We Have a Bad Behavior Problem. How Can We Fix It?
These days it is hard to walk down the hallways and not hear a bad word.
According to the East Rock Record Spring 2023 survey, 91 percent of students who responded said they heard swear words in school “on a regular basis.” Even worse: 93 percent said they had seen students disrespect a teacher.
“I feel like some students started to care less about how they act because when a teacher says, ‘I’m going to write you up,’ they don’t care,” said Cady Ali, in fourth grade. Third grader Sam Pellegrino has noticed it, too. “I just think in general a lot of kids are just mean to teachers. What I’ve seen is just kids that are really rude to them,” he said.
What’s going on? Why are we seeing rude behavior and swearing in hallways?
Many people and experts blame the Covid-19 pandemic for affecting student behavior now that school is back in person.
“When everyone was at home, we missed out on one or two years of normalcy,” said Jessica Hoffmann, a research scientist at the Yale Child Study Center and Director of Adolescent Initiative at the Yale Center for Emotional Intelligence.
For students at East Rock Community & Cultural Magnet School, this included not just learning, but also socializing and “normal” school activities. Students often turned off their cameras and weren’t engaged with classes. They also weren’t making the friends they would have been making if they were in person.
According to Sabrina Breland, principal at East Rock School, when school resumed in-person, students “weren’t as accepting and motivated as they used to be.” Part of this, Ms. Breland said, was due to many of new students who came to East Rock School. But it was also, she said, because some students had not been while online. “Students were hearing things they weren’t normally listening to and weren’t monitored as closely as they used to be monitored,” she said.
Returning students also weren’t used to being with a whole school building of students, teachers, and staff all day long. All this togetherness, some experts say, has become a common source of stress for students. According to Dr. Hoffman, anxiety is the number one disorder that people, including students, are reporting since the pandemic.
“Much of this anxiety,” she said, “stems from uncertainty of the future and fear of things that are happening in the present.”

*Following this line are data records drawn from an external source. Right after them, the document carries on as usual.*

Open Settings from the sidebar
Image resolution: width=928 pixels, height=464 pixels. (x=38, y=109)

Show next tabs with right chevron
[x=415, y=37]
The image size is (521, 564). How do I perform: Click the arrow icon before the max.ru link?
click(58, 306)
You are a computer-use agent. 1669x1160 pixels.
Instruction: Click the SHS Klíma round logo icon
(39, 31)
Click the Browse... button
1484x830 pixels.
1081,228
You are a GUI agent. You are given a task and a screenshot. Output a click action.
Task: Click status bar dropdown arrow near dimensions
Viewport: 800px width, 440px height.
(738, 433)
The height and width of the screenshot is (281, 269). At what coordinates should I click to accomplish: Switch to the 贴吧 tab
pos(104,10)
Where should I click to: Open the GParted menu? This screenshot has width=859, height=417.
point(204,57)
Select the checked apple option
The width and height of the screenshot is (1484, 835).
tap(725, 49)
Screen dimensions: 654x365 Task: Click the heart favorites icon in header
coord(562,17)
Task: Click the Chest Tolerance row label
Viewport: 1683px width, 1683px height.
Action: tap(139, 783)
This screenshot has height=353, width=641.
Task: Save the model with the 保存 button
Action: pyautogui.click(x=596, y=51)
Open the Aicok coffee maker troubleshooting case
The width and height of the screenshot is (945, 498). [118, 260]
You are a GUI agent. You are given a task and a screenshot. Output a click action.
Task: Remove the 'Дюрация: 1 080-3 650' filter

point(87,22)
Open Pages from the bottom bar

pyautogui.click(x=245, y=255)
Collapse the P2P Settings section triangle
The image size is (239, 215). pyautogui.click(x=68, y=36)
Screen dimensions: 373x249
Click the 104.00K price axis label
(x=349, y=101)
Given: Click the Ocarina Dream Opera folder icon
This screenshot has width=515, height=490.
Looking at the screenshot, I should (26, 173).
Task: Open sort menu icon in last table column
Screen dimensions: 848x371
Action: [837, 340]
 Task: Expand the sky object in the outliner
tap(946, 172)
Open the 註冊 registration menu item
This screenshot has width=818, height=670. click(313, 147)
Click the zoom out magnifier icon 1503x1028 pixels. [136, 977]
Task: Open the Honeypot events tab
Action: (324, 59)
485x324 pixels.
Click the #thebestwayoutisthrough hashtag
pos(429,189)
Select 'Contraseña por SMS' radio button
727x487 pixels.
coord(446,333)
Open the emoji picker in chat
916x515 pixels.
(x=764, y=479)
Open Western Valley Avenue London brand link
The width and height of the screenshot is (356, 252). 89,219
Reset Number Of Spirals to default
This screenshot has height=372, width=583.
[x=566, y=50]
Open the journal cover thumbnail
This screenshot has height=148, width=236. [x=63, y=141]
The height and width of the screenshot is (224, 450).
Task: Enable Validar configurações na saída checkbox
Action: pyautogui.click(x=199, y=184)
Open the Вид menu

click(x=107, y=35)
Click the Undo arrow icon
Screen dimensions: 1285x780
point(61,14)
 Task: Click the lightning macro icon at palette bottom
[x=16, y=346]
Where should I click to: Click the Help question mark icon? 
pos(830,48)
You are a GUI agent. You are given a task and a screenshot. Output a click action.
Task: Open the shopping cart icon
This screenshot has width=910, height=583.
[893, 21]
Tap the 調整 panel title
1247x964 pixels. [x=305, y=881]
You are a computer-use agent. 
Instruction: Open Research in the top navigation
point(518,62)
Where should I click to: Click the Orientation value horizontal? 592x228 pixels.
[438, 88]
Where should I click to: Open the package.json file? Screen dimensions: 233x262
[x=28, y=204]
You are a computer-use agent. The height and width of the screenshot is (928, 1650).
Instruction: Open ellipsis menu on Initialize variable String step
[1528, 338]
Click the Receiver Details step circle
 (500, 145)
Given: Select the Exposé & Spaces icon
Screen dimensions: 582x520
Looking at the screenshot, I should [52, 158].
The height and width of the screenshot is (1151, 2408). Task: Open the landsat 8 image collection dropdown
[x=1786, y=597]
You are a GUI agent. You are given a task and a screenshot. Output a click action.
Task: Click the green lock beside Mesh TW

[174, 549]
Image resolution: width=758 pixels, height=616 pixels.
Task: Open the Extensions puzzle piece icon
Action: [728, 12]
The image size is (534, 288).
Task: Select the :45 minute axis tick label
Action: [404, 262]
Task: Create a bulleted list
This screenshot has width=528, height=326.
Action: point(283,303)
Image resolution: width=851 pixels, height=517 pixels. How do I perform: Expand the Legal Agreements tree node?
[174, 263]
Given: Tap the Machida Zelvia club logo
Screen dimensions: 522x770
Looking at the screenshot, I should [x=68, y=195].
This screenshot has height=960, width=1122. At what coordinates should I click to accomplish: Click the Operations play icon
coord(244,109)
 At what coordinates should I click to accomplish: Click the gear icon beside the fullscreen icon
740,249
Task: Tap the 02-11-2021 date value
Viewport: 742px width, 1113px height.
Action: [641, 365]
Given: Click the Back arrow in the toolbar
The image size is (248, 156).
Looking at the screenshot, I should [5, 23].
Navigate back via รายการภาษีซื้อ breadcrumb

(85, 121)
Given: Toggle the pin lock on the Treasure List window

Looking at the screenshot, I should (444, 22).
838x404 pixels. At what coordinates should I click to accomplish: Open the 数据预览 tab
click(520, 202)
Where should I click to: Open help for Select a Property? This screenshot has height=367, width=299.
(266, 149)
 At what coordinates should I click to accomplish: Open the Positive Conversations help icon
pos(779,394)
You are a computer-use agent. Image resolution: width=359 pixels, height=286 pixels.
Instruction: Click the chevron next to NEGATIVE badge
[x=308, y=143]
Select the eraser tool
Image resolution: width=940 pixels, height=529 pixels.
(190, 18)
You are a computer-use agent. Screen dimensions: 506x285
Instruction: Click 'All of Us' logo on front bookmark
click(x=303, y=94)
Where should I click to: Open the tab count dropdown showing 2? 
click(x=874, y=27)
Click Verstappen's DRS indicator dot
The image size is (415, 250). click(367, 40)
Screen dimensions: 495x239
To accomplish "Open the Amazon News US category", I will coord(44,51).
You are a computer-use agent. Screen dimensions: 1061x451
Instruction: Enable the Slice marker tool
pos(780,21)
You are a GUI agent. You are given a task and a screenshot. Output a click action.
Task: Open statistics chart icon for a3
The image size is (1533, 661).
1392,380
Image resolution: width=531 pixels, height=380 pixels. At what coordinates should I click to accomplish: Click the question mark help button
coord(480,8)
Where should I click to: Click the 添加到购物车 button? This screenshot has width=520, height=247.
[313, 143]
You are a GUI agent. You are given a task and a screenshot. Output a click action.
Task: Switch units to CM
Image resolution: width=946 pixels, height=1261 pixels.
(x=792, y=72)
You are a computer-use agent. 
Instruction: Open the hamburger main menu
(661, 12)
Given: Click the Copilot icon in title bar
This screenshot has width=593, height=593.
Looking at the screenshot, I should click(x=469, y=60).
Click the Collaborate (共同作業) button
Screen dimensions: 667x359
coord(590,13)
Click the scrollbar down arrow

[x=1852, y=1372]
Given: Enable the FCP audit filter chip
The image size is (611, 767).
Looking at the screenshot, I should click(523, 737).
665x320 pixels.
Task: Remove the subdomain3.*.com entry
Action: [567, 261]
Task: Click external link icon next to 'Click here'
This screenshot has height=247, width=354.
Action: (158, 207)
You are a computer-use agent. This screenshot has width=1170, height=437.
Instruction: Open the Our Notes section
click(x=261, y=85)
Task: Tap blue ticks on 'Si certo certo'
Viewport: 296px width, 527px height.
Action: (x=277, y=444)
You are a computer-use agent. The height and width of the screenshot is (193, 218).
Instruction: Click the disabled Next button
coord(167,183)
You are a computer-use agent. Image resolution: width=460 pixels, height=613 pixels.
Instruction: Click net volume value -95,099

Yet Dr. Hoffman said those increases may also be the result of people paying more attention to mental health. “During Covid there was a large amount of money dedicated to mental health, mental health staff, social-emotional learning at schools. More educators and parents have realized mental health isn’t separate from how we do in school.”
Whatever the causes, levels of bad behavior in the classroom are unprecedented. “The disrespect students feel now we didn’t see before in East Rock,” said Marissa Saucier, a special education teacher for grades seven and eight. “A lot of kids have a lot of bad behaviors because they’re so used to being at home.” Without the monitoring of adults, students became used to disrespectful behaviors.
Bad behavior has been a problem across New Haven Public Schools, said Justin Harmon, director of marketing and communications for the district. “Students experienced a lot of stress re-entering the classroom, getting into habits that are effective in the school environment, getting used to the constraints of being in a classroom.” Coming back, he said, has been a real struggle for all students, not just those at East Rock School.
At the same time, East Rock has tightened security rules. Many students are divided over these new security protocols. The East Rock Record Spring 2023 survey found that 61 percent of students answered “no” to a question asking if the school needed more security. But fifth-grader Dariel Carbonell-Perez thinks “security is not strict enough,” he said. “Students are still behaving however they want. They don’t care about the rules anymore.”
Schools are trying to fight these problems. “Administrators across New Haven are working hard to make the culture in our schools a better place for students and teachers,” Mr. Harmon said.
Across the district, he said, schools are focusing on social-emotional learning and restorative justice to help students make improvements in behavior instead of facing punishment for their actions. He said the goal is to re-establish students’ social and emotional well-being and improve the school environment.
“What students learn about how to be happy, productive, kind human beings,” he said, “is equally important to what they learn about academic subjects.”
Mr. Harmon said that this could make schools a nicer, calmer and safer space for everyone. Divera Simon, a third-grade student in East Rock School, would like that to happen. “I just want school to be kinder with how people use their words and actions,” she said.